- Published on
Reliable Structured Output From LLMs — JSON Mode, Zod Validation, and Retry Logic
- Authors

- Name
- Sanjeev Sharma
- @webcoderspeed1
Introduction
LLM outputs are probabilistic. They hallucinate, truncate JSON, and violate schemas. This guide covers OpenAI's JSON mode, Anthropic's structured output, Zod validation, and retry strategies that actually work.

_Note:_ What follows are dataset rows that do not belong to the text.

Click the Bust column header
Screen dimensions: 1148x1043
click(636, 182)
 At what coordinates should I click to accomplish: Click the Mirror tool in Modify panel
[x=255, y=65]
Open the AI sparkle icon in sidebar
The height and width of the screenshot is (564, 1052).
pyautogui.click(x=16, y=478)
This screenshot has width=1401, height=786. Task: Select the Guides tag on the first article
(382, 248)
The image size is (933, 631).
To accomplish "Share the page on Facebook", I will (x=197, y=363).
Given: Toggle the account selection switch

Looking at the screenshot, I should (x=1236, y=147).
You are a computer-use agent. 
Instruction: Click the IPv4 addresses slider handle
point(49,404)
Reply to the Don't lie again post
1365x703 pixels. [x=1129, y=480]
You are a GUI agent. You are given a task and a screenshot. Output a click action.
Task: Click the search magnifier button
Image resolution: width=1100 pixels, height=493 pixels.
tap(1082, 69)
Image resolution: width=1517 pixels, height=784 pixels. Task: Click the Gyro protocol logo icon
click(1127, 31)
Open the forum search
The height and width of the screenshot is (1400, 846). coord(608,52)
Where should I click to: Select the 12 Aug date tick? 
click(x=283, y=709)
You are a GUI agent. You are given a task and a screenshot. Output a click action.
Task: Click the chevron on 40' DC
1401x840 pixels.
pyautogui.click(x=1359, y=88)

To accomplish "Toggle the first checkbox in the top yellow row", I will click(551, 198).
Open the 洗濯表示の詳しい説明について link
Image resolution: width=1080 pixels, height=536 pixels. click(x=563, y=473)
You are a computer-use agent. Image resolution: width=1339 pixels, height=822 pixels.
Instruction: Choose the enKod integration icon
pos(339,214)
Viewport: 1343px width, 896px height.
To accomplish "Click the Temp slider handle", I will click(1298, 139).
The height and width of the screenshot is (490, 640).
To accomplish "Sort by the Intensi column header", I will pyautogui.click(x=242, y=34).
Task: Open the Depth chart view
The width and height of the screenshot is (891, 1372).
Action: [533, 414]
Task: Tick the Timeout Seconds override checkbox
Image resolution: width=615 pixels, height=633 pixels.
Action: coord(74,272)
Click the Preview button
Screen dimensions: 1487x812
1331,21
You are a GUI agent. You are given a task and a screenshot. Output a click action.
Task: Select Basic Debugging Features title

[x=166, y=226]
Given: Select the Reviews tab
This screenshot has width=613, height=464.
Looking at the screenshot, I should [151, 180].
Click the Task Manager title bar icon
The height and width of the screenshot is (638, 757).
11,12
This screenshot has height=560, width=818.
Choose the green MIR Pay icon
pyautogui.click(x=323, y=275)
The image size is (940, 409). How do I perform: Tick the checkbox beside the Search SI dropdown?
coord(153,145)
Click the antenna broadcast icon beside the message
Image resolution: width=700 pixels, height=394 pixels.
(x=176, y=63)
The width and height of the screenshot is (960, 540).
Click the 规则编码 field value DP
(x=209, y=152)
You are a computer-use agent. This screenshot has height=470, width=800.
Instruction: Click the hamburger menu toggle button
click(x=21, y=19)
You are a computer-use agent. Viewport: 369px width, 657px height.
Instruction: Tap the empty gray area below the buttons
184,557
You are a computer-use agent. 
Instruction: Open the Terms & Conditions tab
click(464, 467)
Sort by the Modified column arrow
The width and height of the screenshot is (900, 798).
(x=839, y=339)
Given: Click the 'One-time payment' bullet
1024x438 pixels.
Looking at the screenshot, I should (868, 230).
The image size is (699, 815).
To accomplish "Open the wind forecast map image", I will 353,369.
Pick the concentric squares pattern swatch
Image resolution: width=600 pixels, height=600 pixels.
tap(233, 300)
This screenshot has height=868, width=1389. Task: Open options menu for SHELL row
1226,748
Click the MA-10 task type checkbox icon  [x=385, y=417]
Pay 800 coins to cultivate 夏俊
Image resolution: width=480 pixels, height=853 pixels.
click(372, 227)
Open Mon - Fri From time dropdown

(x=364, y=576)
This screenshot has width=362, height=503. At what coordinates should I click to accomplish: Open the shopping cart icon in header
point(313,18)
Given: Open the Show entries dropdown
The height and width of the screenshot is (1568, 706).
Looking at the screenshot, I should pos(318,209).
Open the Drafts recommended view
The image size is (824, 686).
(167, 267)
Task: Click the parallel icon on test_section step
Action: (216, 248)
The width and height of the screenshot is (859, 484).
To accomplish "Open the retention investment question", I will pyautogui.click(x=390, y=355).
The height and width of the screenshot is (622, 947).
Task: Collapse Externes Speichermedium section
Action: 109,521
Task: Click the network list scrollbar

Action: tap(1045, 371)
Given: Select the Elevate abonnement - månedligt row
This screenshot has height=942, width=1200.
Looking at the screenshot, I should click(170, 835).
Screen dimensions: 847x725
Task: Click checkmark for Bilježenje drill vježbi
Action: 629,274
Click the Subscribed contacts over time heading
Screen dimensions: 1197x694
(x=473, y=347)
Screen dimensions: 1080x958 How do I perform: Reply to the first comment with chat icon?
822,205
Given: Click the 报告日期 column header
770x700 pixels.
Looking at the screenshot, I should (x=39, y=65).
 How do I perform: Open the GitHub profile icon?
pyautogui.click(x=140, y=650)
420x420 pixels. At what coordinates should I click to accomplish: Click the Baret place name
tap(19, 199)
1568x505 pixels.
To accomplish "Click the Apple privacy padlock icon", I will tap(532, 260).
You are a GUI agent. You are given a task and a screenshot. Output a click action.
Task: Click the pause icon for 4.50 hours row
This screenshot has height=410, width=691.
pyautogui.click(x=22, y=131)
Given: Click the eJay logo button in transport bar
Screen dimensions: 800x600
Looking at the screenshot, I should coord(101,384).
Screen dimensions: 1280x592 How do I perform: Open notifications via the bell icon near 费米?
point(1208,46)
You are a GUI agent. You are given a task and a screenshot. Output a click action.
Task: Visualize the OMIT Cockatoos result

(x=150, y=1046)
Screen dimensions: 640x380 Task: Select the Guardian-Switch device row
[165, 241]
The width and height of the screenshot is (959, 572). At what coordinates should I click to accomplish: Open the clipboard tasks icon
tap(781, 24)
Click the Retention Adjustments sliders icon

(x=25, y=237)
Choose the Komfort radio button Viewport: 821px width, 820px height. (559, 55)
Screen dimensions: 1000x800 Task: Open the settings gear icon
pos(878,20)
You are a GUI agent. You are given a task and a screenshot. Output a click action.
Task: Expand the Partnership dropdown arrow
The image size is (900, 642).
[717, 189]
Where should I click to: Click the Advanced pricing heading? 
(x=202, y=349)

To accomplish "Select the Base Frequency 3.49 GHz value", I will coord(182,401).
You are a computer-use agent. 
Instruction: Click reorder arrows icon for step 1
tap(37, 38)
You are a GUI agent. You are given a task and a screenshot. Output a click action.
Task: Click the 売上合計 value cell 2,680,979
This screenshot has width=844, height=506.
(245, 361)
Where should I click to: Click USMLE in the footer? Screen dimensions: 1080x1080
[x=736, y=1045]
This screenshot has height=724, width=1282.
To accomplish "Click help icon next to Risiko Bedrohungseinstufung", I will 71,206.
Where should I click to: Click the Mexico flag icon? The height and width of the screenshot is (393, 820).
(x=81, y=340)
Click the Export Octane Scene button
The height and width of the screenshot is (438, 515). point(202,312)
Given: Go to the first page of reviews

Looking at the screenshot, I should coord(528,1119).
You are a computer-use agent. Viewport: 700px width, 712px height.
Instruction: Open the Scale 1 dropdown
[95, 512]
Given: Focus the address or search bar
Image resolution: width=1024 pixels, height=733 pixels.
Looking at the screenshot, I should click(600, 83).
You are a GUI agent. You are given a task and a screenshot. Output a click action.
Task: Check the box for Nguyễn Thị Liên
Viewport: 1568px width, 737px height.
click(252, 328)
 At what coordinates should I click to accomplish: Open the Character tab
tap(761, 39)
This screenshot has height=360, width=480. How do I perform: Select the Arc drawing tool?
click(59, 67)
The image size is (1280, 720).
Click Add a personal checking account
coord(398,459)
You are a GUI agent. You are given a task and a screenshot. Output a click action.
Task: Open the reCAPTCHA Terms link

- OpenAI JSON Mode vs Response Format Schema
- Zod Schema Validation
- Retry on Parse Failure with Error Feedback
- Instructor Library Pattern
- Discriminated Union Outputs
- Nested Object Extraction
- Hallucination in Structured Fields
- Checklist
- Conclusion
OpenAI JSON Mode vs Response Format Schema
OpenAI offers two JSON modes: guaranteed JSON at token level, and enforced schema validation.
import Anthropic from '@anthropic-ai/sdk';
import OpenAI from 'openai';
interface UserProfile {
name: string;
age: number;
email: string;
interests: string[];
}
class OpenAIJSONModeHandler {
private openai = new OpenAI();
// Mode 1: Strict JSON mode (newer)
async extractWithStrictMode(text: string): Promise<UserProfile> {
const response = await this.openai.chat.completions.create({
model: 'gpt-4o',
messages: [
{
role: 'user',
content: `Extract user profile from this text: ${text}`
}
],
response_format: {
type: 'json_schema',
json_schema: {
name: 'UserProfile',
schema: {
type: 'object',
properties: {
name: { type: 'string' },
age: { type: 'number' },
email: { type: 'string', format: 'email' },
interests: { type: 'array', items: { type: 'string' } }
},
required: ['name', 'age', 'email', 'interests'],
additionalProperties: false
},
strict: true
}
}
});
const content = response.choices[0].message.content;
if (!content) throw new Error('No response from API');
return JSON.parse(content);
}
// Mode 2: Legacy JSON mode (more lenient)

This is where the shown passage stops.